In August 1962, the AOMC was expanded to become the Army Missile Command (AMC) and the MIO became the Missile Intelligence Directorate (MID), with Duckett as the Director. Duckett and others from the MID participated in the CORONA photo interpretation. The Committee on Overhead Reconnaissance (COR) was formed by the CIA to select areas for imaging; Duckett was a COR member. As the Cold War between America and the Soviet Union intensified, the COR selected Cuba as an imaging target.

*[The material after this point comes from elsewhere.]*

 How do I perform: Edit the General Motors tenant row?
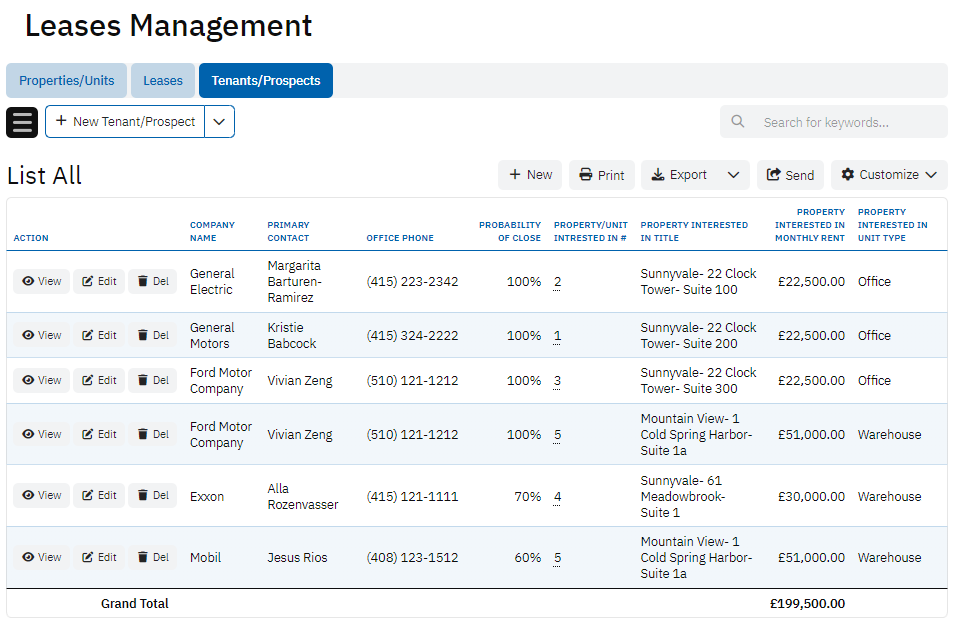(99, 336)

The Cuban Missile Crisis began in September 1962, when CORONA imagery indicated likely missile launch sites being surreptitiously built at several sites across the insland. On October 14, to obtain clearer images, U-2 reconnaissance aircraft flew over the suspected areas, each flight obtaining about 4,000 pictures. A joint CIA and DoD activity called Photographic Interpretation Center (PGIC) was responsible for interpretsting such data. Led by Duckett, a team of image interpreters from the MID assembled at the PGIC and quickly released its top secret report identifying the sites as those for Soviet R-12 Dvina (NATO designation SS-4 Sandal) medium-range ballistic missiles, and Soviet R-14 Usovaya (NATO designation SS-5 Skean) intermediate-range ballistic missiles. President John F. Kennedy imposed a military blockade of Cuba, and the confrontation ended on October 28, 1962, when Soviet Premier Nikita Khrushchev agreed to dismantle the offensive missiles and return them to the USSR.[15]

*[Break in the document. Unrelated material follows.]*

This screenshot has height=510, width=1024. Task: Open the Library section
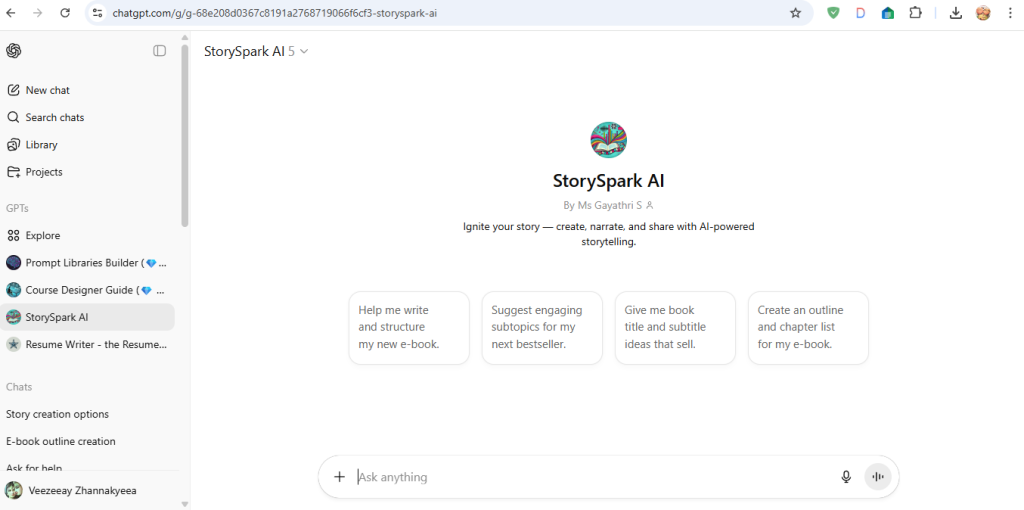click(41, 145)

The Central Intelligence Agency was formed in July 1947, at the direction of President Harry S. Truman. The CIA would be headed by a Director of Central Intelligence (DCI), reporting directly to the President. From the start, and for several following years, it was not widely accepted that the CIA was responsible for producing scientific intelligence.
The great importance of science and technology in intelligence was clearly shown in the Cuban Missile Crisis. Thus, in August 1963, a number of technical operations in the three existing directorates of the CIA were consolidated to form the Deputy Directorate of Science and Technology (DDS&T) with Albert D. Wheelon as the leader. In November, a Foreign Missile and Space Analysis Center (FMSAC) was formed in the DDS&T. Having worked with him on Jam Session and TABAC, Wheelon was well aware of Duckett’s capabilities, and enticed him to leave the MID in Huntsville and head the FMSAC.[16]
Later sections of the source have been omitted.